Task item: Check each line of the material for the string "padlock", and copy the lines that have it.

Material to process:
---

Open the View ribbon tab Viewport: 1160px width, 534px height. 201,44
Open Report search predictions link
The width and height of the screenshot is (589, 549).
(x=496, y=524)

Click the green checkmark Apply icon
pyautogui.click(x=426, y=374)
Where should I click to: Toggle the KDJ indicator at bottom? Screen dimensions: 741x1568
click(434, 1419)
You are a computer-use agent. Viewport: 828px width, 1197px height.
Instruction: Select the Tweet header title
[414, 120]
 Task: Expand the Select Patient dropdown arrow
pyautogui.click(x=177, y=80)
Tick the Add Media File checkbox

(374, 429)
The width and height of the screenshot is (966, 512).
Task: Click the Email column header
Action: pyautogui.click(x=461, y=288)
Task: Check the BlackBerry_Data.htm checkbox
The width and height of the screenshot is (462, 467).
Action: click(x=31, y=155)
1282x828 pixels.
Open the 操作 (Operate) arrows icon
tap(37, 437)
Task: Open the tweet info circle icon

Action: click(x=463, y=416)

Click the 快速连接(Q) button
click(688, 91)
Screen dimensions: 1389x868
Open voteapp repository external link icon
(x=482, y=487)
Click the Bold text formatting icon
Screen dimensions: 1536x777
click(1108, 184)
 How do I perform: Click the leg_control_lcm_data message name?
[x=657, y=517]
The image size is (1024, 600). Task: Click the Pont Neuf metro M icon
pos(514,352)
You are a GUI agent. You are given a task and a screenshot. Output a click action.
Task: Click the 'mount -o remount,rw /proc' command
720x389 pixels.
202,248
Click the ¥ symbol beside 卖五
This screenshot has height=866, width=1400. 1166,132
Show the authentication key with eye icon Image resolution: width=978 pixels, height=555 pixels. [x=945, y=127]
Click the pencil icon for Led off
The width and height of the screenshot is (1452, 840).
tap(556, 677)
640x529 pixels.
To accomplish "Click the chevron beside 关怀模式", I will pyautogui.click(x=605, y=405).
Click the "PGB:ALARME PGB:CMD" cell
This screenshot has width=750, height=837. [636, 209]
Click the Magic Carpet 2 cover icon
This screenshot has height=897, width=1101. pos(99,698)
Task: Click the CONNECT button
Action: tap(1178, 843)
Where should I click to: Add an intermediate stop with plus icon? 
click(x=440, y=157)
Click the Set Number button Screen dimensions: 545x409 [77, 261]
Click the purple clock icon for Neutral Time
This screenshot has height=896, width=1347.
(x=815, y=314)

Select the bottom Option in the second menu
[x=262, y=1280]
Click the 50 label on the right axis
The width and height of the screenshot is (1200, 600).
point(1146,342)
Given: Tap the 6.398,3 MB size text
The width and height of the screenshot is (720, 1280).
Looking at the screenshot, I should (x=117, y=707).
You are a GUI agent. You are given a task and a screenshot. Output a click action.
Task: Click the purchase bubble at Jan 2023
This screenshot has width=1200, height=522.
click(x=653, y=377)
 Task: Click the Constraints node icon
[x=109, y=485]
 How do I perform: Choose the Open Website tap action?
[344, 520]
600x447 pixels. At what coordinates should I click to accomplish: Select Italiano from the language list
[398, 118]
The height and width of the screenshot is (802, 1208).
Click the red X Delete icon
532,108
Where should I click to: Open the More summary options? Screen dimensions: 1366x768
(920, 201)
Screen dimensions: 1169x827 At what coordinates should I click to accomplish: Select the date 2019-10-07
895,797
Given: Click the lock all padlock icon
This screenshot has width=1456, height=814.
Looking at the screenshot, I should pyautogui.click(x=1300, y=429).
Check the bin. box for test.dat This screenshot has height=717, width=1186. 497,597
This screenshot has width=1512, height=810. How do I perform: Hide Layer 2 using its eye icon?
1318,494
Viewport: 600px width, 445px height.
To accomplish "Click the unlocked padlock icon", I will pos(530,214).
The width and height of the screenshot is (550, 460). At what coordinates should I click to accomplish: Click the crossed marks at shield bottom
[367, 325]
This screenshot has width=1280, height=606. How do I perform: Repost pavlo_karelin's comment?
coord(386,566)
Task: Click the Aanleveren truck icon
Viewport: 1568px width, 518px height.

---

Answer box:
Given: Click the lock all padlock icon
To accomplish "Click the unlocked padlock icon", I will pos(530,214).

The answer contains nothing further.